Tech companies say no to CISA. Too late?

Twenty-three technology companies have come out against a U.S. Senate bill designed to encourage businesses to share cyberthreat information. Whether their opposition can stop the bill from passing is a big question mark.

This week, Apple and Dropbox joined the opposition to the Cybersecurity Information Sharing Act (CISA), as the Senate moves to vote on the bill in the coming days. Opponents, which have called the bill a surveillance bill in disguise, also include Google, Microsoft, and Amazon.com, according to a scorecard compiled by digital-rights group Fight for the Future.

Still, it appears that CISA likely has the support of 60-plus senators—enough to pass the bill in the Senate.

“I think it’s fair to say we’re facing an uphill battle to block the bill,” said a staffer for a senator opposing the bill.

But with Twitter, Yelp, and the Wikimedia Foundation also voicing opposition to the bill in recent days, opponents say they haven’t lost hope. Senators opposing the bill managed to put off an attempted vote in August.

“CISA is going to be very hard to stop, but these announcements by America’s most significant tech companies… definitely improve the privacy movement’s chances of stopping this bill.” — Holmes Wilson, co-founder of pro-privacy group Fight for the Future

“The tech company opposition to CISA is big,” the Senate staffer said. “We’ll have to see whether it makes a difference in stopping this thing.”
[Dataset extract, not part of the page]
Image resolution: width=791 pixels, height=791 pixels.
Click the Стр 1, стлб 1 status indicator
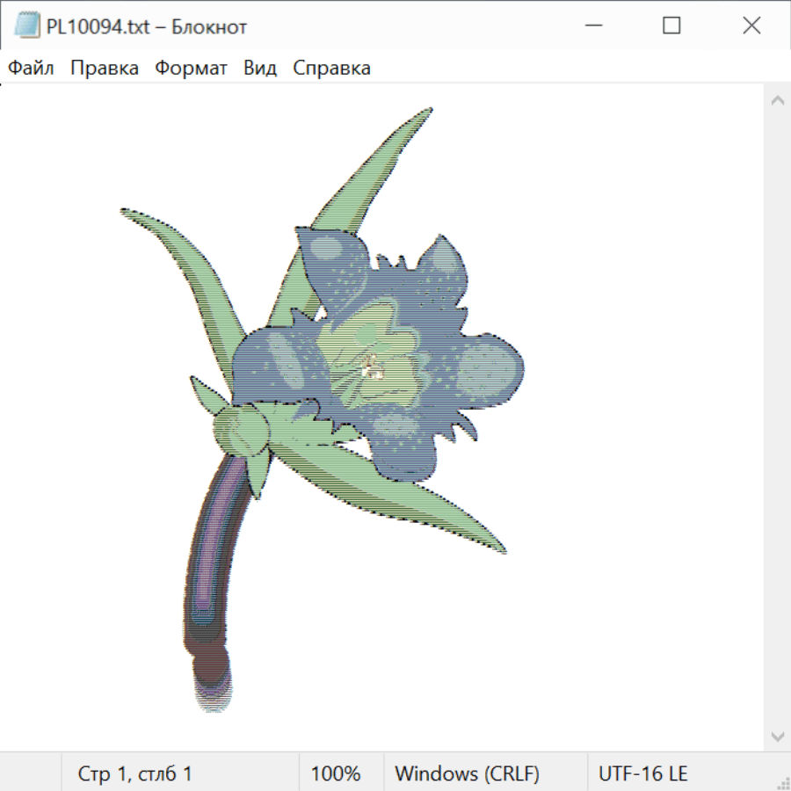(x=134, y=774)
The voices of Apple and other tech companies opposing the bill are “impossible to ignore,” added Holmes Wilson, co-founder of Fight for the Future. “CISA is going to be very hard to stop, but these announcements by America’s most significant tech companies… definitely improve the privacy movement’s chances of stopping this bill.”

Several lawmakers spoke in favor of CISA on the Senate floor Wednesday. CISA, aiming to give businesses more information about ongoing cyberattacks and protect those who share it, “addresses a very real problem,” said Sen. Chuck Grassley, an Iowa Republican.

Tech companies who don’t like the bill don’t have to participate in the information-sharing process, added Sen. Richard Burr (R-N.C.), the bill’s sponsor.

“This is a voluntary bill; there’s nothing mandatory in it,” he said. “Choose not to inform the federal government when hackers have penetrated your system and stolen personal data out of it. Don’t ruin it for everybody else.”

It’s ironic that some of the biggest opponents of the bill are companies that “hold the largest banks of personal data in the world,” Burr added. “The decision whether they utilize this voluntary system to further protect the personal data that’s in their system is between them and their customers.”

Sponsors of CISA aim to encourage businesses to share information about cyberattacks with each other and with government agencies. The bill would protect businesses that share cyberthreat information from consumer privacy lawsuits and from federal antitrust enforcement for sharing information with competitors.

But for companies sharing threat information with government agencies, the bill has limited requirements regarding stripping out customers’ personal information, opponents say. Shared information would go to the parent agencies of the FBI and the NSA, which could in turn use the customer data to investigate crimes unrelated to cybertheft, critics say.

The bill has several procedural hurdles to clear on the Senate floor this week, and a final vote is expected early next week. If the bill passes in the Senate, it would go to a conference committee to work out the differences between CISA and two similar House of Representatives bills that have already passed.

President Barack Obama has raised concerns about privacy protections in a past cyberthreat information-sharing bill, but his administration indicated support for CISA in August. CISA’s other high-profile supporters include the U.S. Chamber of Commerce, the National Cable & Telecommunications Association, and mobile-carrier trade group CTIA.

In recent days, privacy advocates at Fight for the Future and the Electronic Frontier Foundation have pushed for the public to add their voices to the opposition.

In a Wednesday e-mail, the EFF urged people to contact their senators and voice opposition to CISA.

“CISA is fundamentally flawed because it creates aggressive spying powers for the government and broad immunity clauses for companies,” the group wrote. “It’s only your e-mails, faxes, and phone calls that have stopped this bill from moving forward.”